- Records for processing:
• • • • •

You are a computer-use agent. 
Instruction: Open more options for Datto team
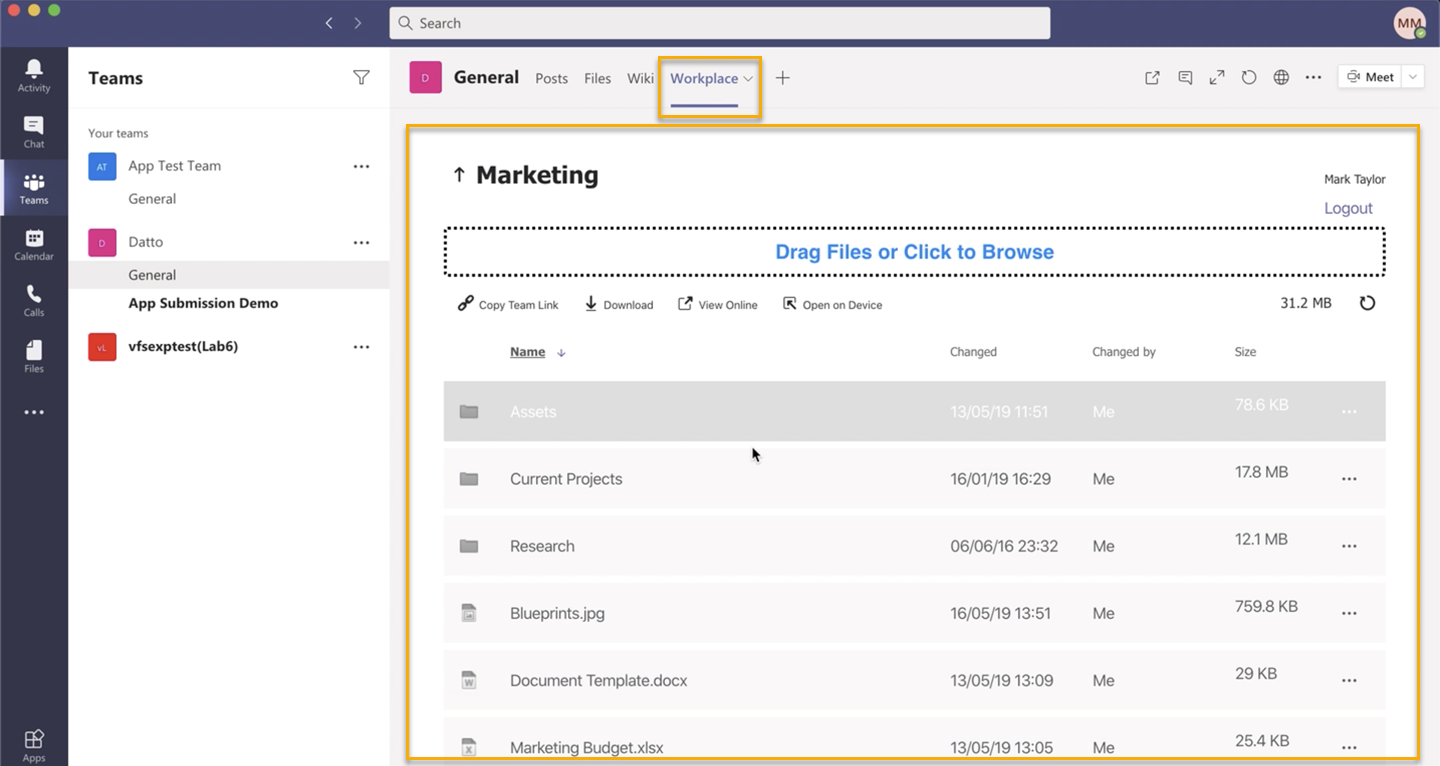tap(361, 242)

• • • • •

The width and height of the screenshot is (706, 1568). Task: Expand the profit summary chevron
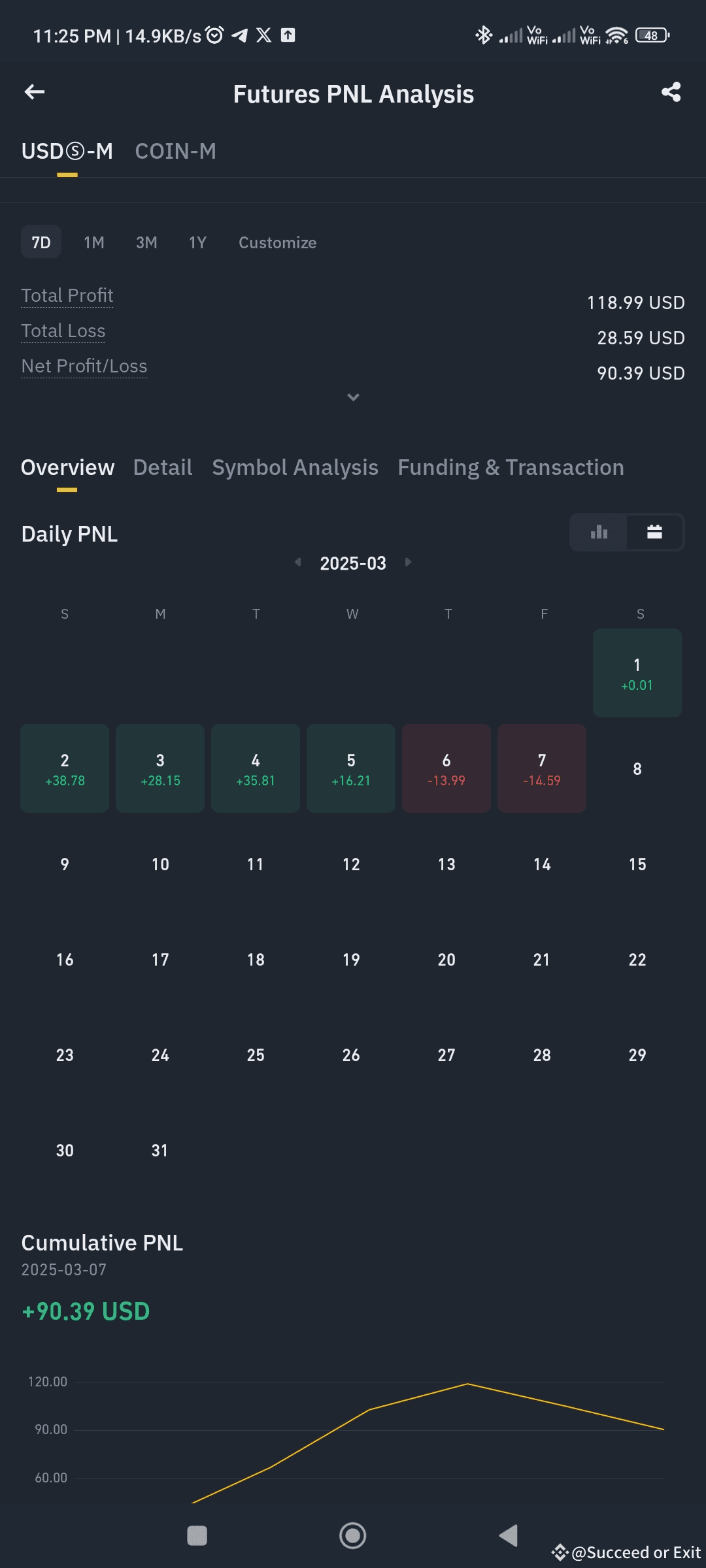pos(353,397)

• • • • •

- Directive: Copy the items starting with the line containing "You are a computer-use agent." and going on through the line containing "tap(361, 242)", keeping the lines the same. Do not include the pictures in your answer.

- Answer for the task:
You are a computer-use agent. 
Instruction: Open more options for Datto team
tap(361, 242)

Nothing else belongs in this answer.